Germany's food and agriculture minister says people should not be afraid of tucking into a grilled bratwurst despite the World Health Organization's warning that sausages and ham cause cancer.
"No one should be afraid when eating a bratwurst," Christian Schmidt said.
"As with everything, what counts is the quantity: too much of something is always bad for health," he said in a statement.
"We worry people unnecessarily if we put meat in the same category as asbestos or tobacco," he added.
Based on a review of 800 studies from around the world, the International Agency for Research on Cancer (IARC) said it found "sufficient evidence in humans that the consumption of processed meat causes colorectal cancer".
For unprocessed red meat - beef, veal, pork, lamb, mutton, horse or goat, the review found "strong" evidence of a link, but not convincing enough to place it in the group of confirmed cancer-causing agents, which includes tobacco smoke, asbestos, and now also salami.
Although sausages and salami figure regularly in German meals, meat consumption in the country has actually fallen in recent years. Each inhabitant ate 60.3 kilograms of meat in 2013, down from 61.3kg in 2010.
Germany is a key meat producing nation, generating 8.8 million tonnes in 2013, including more than 5.0 million tonnes of pork and 1.4 million tonnes of poultry.

Data to examine:

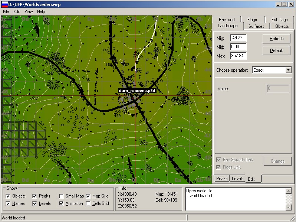Click the dum_rasovna.p3d object label on map

tap(136, 91)
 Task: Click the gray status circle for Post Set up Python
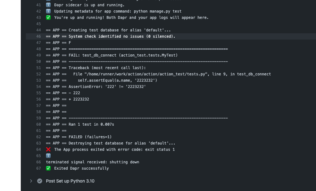[39, 181]
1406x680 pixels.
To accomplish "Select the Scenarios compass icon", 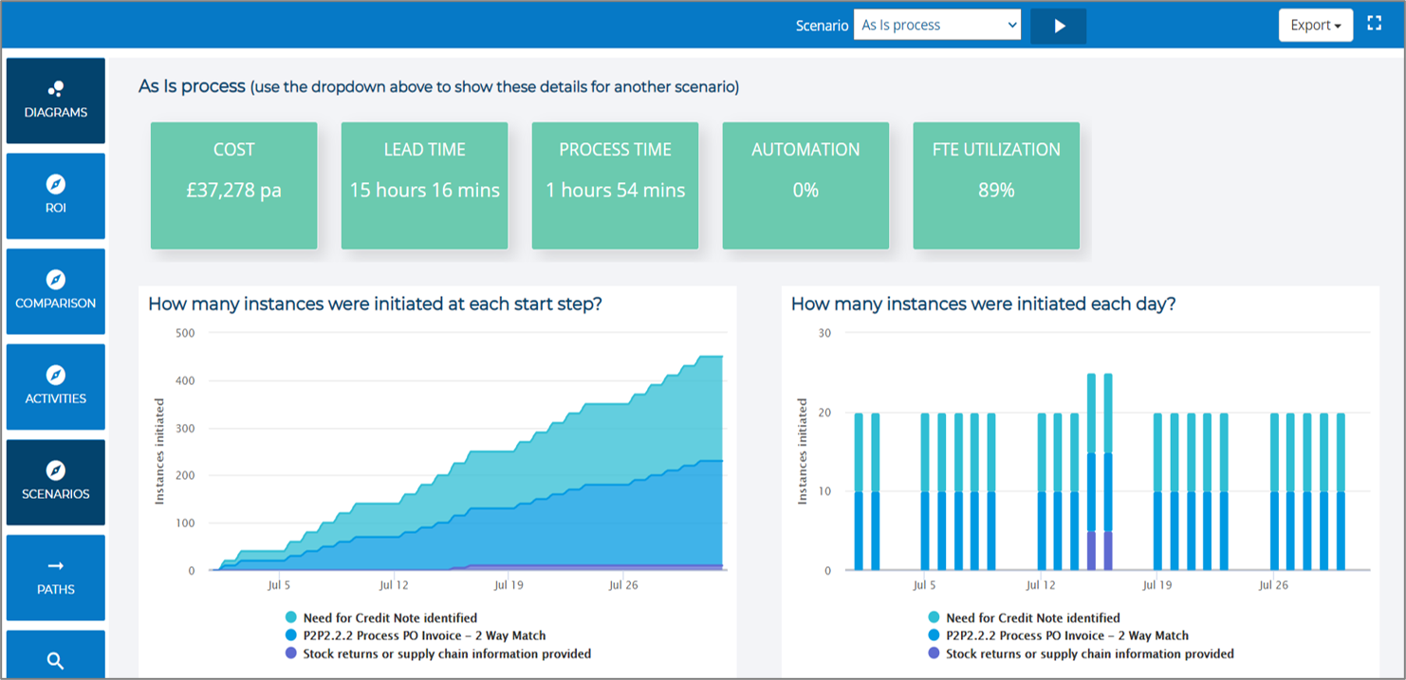I will (x=56, y=470).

Requirement 1: Switch "bratwurst" to "frankfurter" and write out the article on meat and cancer, starting with "Germany's food and" and going on through "ham cause cancer.".
Requirement 2: List every kind of unprocessed red meat that the article on meat and cancer names.
The records are separate material and have no connection to the article on meat and cancer.

Your response 1:
Germany's food and agriculture minister says people should not be afraid of tucking into a grilled frankfurter despite the World Health Organization's warning that sausages and ham cause cancer.

Your response 2: beef, veal, pork, lamb, mutton, horse, goat